Ten immigrant women who had been held at government-contracted family detention centers filed complaints with the Department of Homeland Security on Thursday alleging that they and their children had received substandard medical care at the facilities.
"These 10 complaints are representative of the regular failures of DHS to provide adequate medical care for mothers and children in family detention facilities, and they add to the already ample evidence demonstrating why family detention must end," the immigration attorneys' groups representing the women said in a statement.
The groups urged the department to "conduct a prompt and thorough investigation into these examples immediately and to take swift action to fully investigate the systemic problems."
A Homeland Security spokeswoman did not immediately respond to a request for comment. But officials have defended the family detention centers in the past as humane facilities well equipped to provide medical, educational and other services to women and children. Last month, officials announced added oversight and case reviews intended to improve family detention.
The Obama administration has been expanding immigrant family detention since last summer's surge of illegal immigration on the southern border, primarily from Central America. The number of family detention facilities were expanded from one 95-bed family detention center in Pennsylvania to three, the larger two in Texas, with a capacity by year's end of 3,700 beds.
The women allege in their complaints to Homeland Security's inspector general and Office of Civil Rights and Civil Liberties that they and their children were denied medical care and mistreated, and that they endured medical errors, including:
A child vomiting blood was told to drink water and was not referred for off-site medical care for three days.
A woman with two broken fingers was denied medical care and advised to “drink more water.”
A woman with breast cancer was repeatedly denied medical treatment.
More than 250 children were mistakenly given adult doses of a Hepatitis A vaccine.
A 5-year-old was repeatedly transferred off site for medical care only to have on-site medical professionals later refuse to issue prescribed medication.
The complaints were submitted on behalf of the women by the American Immigration Council, American Immigration Lawyers Assn., Catholic Legal Immigration Network Inc., Immigrant Justice Corps, Women's Refugee Commission and Refugee and Immigrant Center for Education and Legal Services, or RAICES.
The attorneys did not identify the women in the complaint but provided their identities separately to Homeland Security.
One complaint alleges that a 29-year-old woman from Honduras struggled to get treatment for breast cancer in detention.

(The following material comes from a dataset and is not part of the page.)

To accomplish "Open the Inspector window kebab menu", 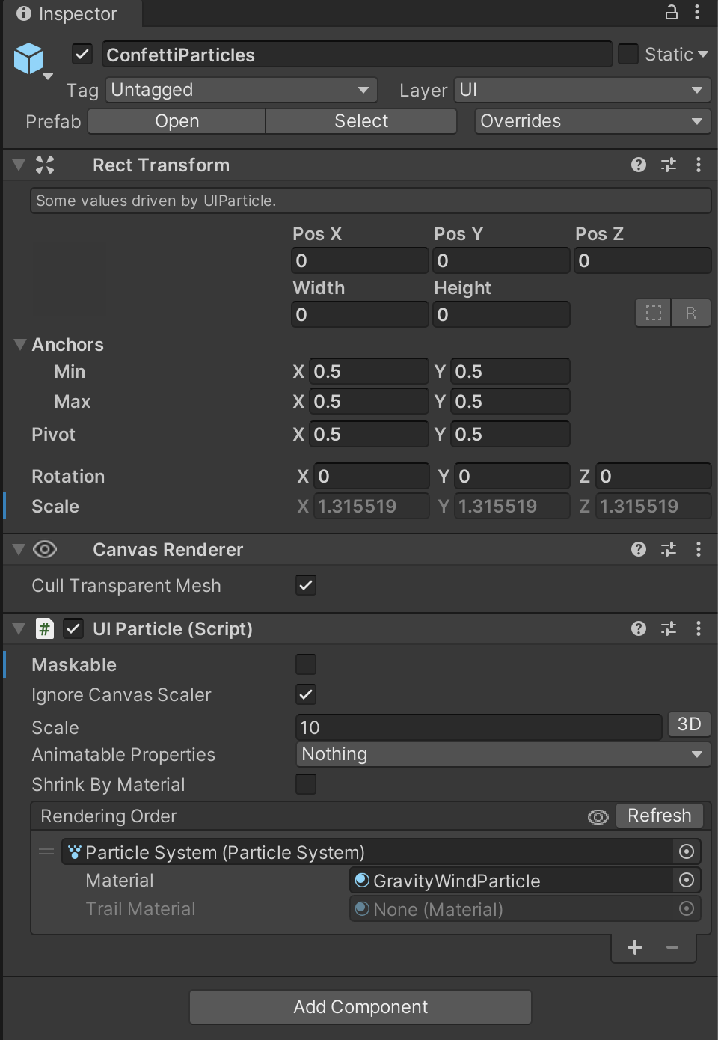I will coord(699,13).
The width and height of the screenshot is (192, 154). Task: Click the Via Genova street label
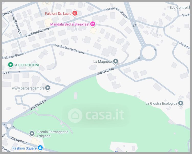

The woman fled Central America with her two children, ages 4 and 6, after being targeted by a gang. When she suffered headaches and vomited for several days at a time at the detention center in Dilley, Texas, she had to wait days to see a doctor, the complaint alleges.
The attorneys also quote a 24-year-old Honduran woman held in Dilley with her 5-year-old daughter. "These are delicate situations when someone is sick and vulnerable. They just care about control," the woman said.
She alleges in her complaint that it took weeks to get her daughter treated, eventually with help from the Honduran consulate, and even then, she could not get prescribed medications at the detention center.
"I thought I came to this country to escape abuse, mistreatment and disrespect," she said. "But it's the same here."
Jonathan Ryan, executive director of San Antonio-based RAICES, said the group had not received a response Thursday from Homeland Security.
"The substandard medical care that these women have access to is one of the principal examples of ICE's inability to manage family detention in a way that is safe," Ryan said. "There are mothers and children in these facilities with significant, time-sensitive issues that are not being treated."
Also on Thursday, a 25-year-old Honduran woman who was held for more than six months at the family detention center in Dilley sued Homeland Security and ICE officials in federal court in San Antonio.
Lolian Celina Gutierrez Cruz requested that the judge free her and her 6-year-old daughter, alleging that they continue to be held even though she passed an asylum screening in February. She alleges they were denied medical care to the point that her daughter had to be rushed to a hospital when she started vomiting blood.
Earlier this week, a social worker formerly employed at the detention center in Karnes City, Texas, told members of Congress at a Washington forum on family detention that she resigned after being forced to omit medical information from women's files, ignore medical complaints and condone other "unethical" behavior that jeopardized her license.
Last week, a federal judge in Los Angeles gave the Obama administration until Monday to show why she should not hold them to conditions for detaining children outlined in a 1997 court settlement, potentially ending family detention. A department spokeswoman has said the government is preparing a response.